The draw was much smoother than what i thought it would be, and was very little hand shock or vibration. It shot almost exactly like the X-Force 6 and was very fun to shoot.

this bow will the at the PSE booth at the IL deer and Turkey Classic this weekend if anybody would like to shoot it, I will be there also so come say Hi

Jake if you see this was just wondering if you would be there also?


----------



## PA3-DArcher4 (Nov 5, 2008)

what's an OMEN??????


----------



## PSE CRAZY (Feb 3, 2008)

PA3-DArcher4 said:


> what's an OMEN??????


this>>>>>http://www.pse-archery.com/prod.php?k=57248&u=0759UF


----------



## NocBuster (Jan 5, 2009)

Im not sure yet.
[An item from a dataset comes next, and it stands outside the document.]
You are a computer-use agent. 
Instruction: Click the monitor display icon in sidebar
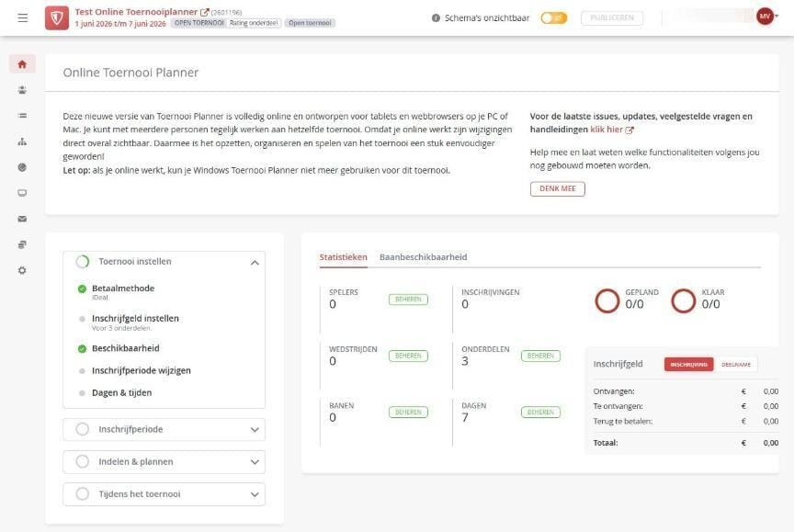coord(22,193)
I dont think i can manage to round up $1000 for a bow this year. im leaning more toward a 82nd. Although if i had the money i would probly get one. it shoots great.


----------



## PSE CRAZY (Feb 3, 2008)

NocBuster said:


> Im not sure yet. I dont think i can manage to round up $1000 for a bow this year. im leaning more toward a 82nd. Although if i had the money i would probly get one. it shoots great.
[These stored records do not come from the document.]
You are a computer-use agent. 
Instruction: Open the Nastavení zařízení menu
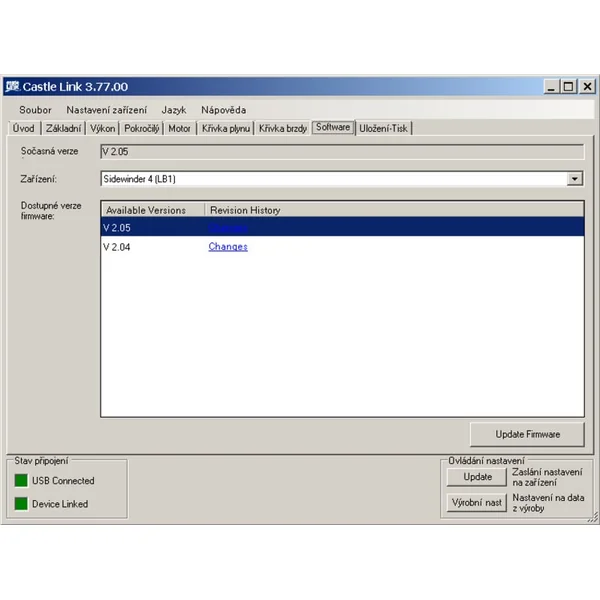tap(106, 109)
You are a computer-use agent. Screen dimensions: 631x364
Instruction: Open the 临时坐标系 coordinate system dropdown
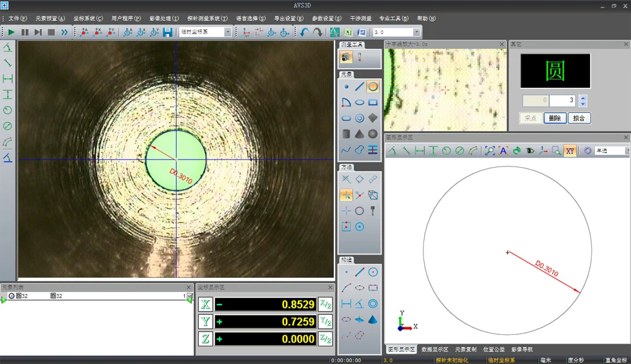228,32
lucky enough for me i will not have to pay that as it is my shooter bow this year, and yes it is a shooter


----------



## bowman1964 (Nov 22, 2007)

Nutin but 11's said:


> going to push a black mamba with weight tube weighing about 770 grains and still getting over 300fps:evil::evil::evil:


not with this bow you wont, not even with a 31" draw, mabey you meant 470gr?


----------



## Elite13 (Mar 11, 2007)

Your not going to get over 300 with a 770 grain arrow


----------



## PSE CRAZY (Feb 3, 2008)

How many people will be attending the IL deer and turkey classic on here?


----------



## No.1 Hoyt (Mar 11, 2007)

Its in Bloomington right?


----------



## PSE CRAZY (Feb 3, 2008)

Yes it's in bloomington


----------



## ChadLister (Jan 28, 2009)

I dont see the point on a "360" fps bow speed doesnt matter, In the tournament world its all about accuracy.


----------



## ChadLister (Jan 28, 2009)

PSE CRAZY said:


> How many people will be attending the IL deer and turkey classic on here?
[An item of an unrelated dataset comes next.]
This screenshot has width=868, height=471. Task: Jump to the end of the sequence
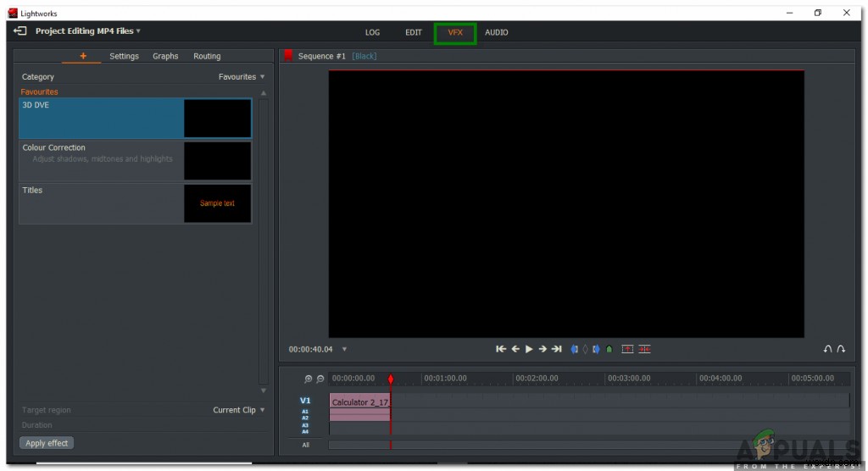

I will be there running the darton booth.


----------



## PSE CRAZY (Feb 3, 2008)

ChadLister said:


> I dont see the point on a "360" fps bow speed doesnt matter, In the tournament world its all about accuracy.


Thi bow is very consistant, I agree with you speed isn't everything, but it is always fun to try new stuff


----------



## tylerolsen12 (Feb 8, 2007)

PSE CRAZY said:


> Thi bow is very consistant, I agree with you speed isn't everything, but it is always fun to try new stuff



i agree i love trying new stuff just shot the 09 x forces the other day and i realy want one now i wasnt realy crazy about the x forces of years past but i realy like teh gx cant wait to shoot an omen


----------



## Omen366 (Dec 6, 2007)

PSE CRAZY said:


> Is anyone else?:darkbeer:


Yeah I have one on order have had since I orignally shot it at the ATA show.


----------